**The exercise**
Rewrite the rows starting at the line that contains "Open the ASN to Netblocks task definition" and ending after the line that contains "click(x=340, y=308)". Change every "screenshot" to "image" and leave everything else the same.

Rows contained in a dataset
######
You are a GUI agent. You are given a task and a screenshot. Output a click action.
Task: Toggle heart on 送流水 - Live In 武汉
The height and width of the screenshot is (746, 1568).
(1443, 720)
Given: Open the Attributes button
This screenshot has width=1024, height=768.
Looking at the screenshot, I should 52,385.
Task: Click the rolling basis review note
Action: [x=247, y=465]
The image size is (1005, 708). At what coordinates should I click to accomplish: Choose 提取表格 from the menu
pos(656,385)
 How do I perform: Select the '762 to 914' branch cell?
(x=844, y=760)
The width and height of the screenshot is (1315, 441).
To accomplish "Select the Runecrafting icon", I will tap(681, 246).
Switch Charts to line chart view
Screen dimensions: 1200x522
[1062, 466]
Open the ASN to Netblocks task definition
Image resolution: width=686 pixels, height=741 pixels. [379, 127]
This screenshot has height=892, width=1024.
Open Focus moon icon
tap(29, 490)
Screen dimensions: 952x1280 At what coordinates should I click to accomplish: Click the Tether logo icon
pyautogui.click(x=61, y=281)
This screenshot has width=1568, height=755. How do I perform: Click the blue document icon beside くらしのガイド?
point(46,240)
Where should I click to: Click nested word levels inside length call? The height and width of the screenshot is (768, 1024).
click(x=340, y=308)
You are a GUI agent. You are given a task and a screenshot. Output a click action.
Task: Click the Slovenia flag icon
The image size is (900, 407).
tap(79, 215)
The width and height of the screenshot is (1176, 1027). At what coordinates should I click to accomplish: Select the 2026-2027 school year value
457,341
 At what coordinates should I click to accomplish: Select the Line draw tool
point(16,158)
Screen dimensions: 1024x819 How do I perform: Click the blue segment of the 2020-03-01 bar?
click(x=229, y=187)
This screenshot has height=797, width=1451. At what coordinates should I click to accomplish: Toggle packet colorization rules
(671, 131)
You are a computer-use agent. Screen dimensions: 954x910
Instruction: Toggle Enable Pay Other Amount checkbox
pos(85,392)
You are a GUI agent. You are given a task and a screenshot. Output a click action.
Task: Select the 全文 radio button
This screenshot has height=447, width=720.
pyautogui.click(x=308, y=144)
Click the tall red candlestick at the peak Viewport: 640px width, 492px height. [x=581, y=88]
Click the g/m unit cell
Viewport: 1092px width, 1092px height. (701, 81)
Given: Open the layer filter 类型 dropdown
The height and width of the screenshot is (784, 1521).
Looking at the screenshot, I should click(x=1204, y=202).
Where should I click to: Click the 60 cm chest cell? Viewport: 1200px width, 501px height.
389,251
######
**Response to the task**
Open the ASN to Netblocks task definition
Image resolution: width=686 pixels, height=741 pixels. [379, 127]
This image has height=892, width=1024.
Open Focus moon icon
tap(29, 490)
Screen dimensions: 952x1280 At what coordinates should I click to accomplish: Click the Tether logo icon
pyautogui.click(x=61, y=281)
This image has width=1568, height=755. How do I perform: Click the blue document icon beside くらしのガイド?
point(46,240)
Where should I click to: Click nested word levels inside length call? The height and width of the image is (768, 1024).
click(x=340, y=308)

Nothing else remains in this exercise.